In N.Y. State Ethics Opinion No. 799 (2011), discussing “the difference between an internet-based directory and a recommendation, we said that the line between the two was crossed when a website purports to recommend a particular lawyer or lawyers based on an analysis of the potential client’s problem. Other jurisdictions also focus on the ‘particular lawyer’ distinction. See, e.g., South Carolina 01-03 (lawyer may pay internet advertising service fee determined by the number of ‘hits’ that the service produces for the lawyer provided that the service does not steer business to any particular lawyer and the payments are not based on whether user ultimately becomes a client); Virginia Advertising Op. A-0117 (2006) (lawyer may participate in online lawyer directory in which publisher does not recommend or steer business to particular lawyers). We believe Avvo’s advertising of its ratings, in combination with its statements about the high qualifications of lawyers who participate in Avvo Legal Services, constitutes a recommendation of all of the participating lawyers.
“Our conclusion is bolstered by Avvo’s satisfaction guarantee, by which the full amount of the client’s payment (including Avvo’s portion of the fee) is refunded if the client is not satisfied. This guarantee contributes to the impression that Avvo is “recommending” the lawyers on its service because it stands behind them to the extent of refunding payment if the client is not satisfied.”

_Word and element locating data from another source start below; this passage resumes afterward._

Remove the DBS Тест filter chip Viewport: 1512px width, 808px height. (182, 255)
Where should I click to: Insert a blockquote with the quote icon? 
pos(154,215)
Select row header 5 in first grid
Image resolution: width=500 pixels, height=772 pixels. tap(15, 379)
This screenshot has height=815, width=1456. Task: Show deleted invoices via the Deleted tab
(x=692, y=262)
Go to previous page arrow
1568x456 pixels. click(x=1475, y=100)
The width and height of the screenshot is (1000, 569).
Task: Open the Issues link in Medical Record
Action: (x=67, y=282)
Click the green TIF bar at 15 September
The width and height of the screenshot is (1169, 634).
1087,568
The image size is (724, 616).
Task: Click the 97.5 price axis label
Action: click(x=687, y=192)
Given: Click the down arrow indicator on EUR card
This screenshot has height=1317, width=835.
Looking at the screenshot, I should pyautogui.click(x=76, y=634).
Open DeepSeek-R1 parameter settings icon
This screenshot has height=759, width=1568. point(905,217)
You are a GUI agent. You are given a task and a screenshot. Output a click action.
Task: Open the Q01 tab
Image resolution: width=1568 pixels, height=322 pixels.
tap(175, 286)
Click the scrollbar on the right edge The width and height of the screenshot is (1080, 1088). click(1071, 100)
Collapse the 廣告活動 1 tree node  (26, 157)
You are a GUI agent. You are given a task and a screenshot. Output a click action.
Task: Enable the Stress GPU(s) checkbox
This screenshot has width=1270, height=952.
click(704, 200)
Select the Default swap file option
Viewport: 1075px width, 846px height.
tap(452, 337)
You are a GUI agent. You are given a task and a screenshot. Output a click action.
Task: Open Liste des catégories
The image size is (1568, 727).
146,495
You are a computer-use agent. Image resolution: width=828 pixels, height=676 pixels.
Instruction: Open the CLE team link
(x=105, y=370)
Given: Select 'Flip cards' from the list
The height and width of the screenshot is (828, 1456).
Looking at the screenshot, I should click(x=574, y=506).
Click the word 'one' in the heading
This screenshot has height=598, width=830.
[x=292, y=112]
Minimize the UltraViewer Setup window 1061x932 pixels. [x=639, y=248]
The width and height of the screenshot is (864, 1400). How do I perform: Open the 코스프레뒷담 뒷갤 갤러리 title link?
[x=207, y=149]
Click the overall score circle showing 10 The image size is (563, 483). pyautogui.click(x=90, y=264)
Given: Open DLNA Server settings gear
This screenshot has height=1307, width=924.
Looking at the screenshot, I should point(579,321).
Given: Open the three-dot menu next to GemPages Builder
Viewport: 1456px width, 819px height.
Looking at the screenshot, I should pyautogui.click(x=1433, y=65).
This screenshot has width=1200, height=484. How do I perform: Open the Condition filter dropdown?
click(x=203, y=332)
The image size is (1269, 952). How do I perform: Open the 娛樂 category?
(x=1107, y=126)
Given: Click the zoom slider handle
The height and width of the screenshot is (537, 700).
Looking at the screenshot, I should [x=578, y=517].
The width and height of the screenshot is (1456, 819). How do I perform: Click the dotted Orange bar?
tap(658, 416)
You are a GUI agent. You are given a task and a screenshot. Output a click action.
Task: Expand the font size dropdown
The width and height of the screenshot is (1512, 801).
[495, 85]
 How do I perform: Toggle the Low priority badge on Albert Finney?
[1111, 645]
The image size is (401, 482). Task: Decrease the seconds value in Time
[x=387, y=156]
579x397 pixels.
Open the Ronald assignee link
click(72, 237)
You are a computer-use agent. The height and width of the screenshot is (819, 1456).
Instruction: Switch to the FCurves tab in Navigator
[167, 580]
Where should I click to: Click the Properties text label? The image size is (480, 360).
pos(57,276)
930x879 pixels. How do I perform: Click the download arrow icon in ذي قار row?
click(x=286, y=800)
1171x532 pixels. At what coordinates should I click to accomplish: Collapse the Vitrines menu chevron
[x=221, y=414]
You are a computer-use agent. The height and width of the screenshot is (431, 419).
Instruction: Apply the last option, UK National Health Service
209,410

The Opinion made it clear that it “does not preclude a lawyer from advertising bona fide professional ratings generated by third parties in advertisements, and we recognize that a lawyer may pay another party (such as a magazine or website) to include those bona fide ratings in the lawyer’s advertisements.
“But Avvo Legal Services is different. It is not a third party, but rather the very party that will benefit financially if potential clients hire the lawyers rated by Avvo. Avvo markets the lawyers participating in the service offered under the Avvo brand, generates Avvo ratings that it uses in the advertising for the lawyers who participate in Avvo Legal Services, and effectively ‘vouches for’ each participating lawyer’s credentials, abilities, and competence by offering a full refund if the client is not satisfied. As noted earlier, Avvo says: ‘We stand behind our services and expect our clients to be 100% satisfied with their experience.’ Accordingly, we conclude that lawyers who pay Avvo’s marketing fee are paying for a recommendation, and are thus violating Rule 7.2(a).”
In conclusion, the Committee noted that: “The questions we have addressed here have generated vigorous debate both within and outside the legal profession. The numbers of lawyers and clients who are using Avvo Legal Services suggest that the company fills a need that more traditional methods of marketing and providing legal services are not meeting. But it is not this Committee’s job to decide policy issues regarding access to justice, affordability of legal fees, or lawyer quality. Our job is to interpret the New York Rules of Professional Conduct. Future changes to Avvo’s mode of operation – or future changes to the Rules of Professional Conduct – could lead us to alter our conclusions, but at this point we conclude that, under Avvo’s current structure, lawyers may not pay Avvo’s marketing fee for participating in Avvo Legal Services.”
N.Y. Ethics Opinion No. 1132 (Aug. 8, 2017).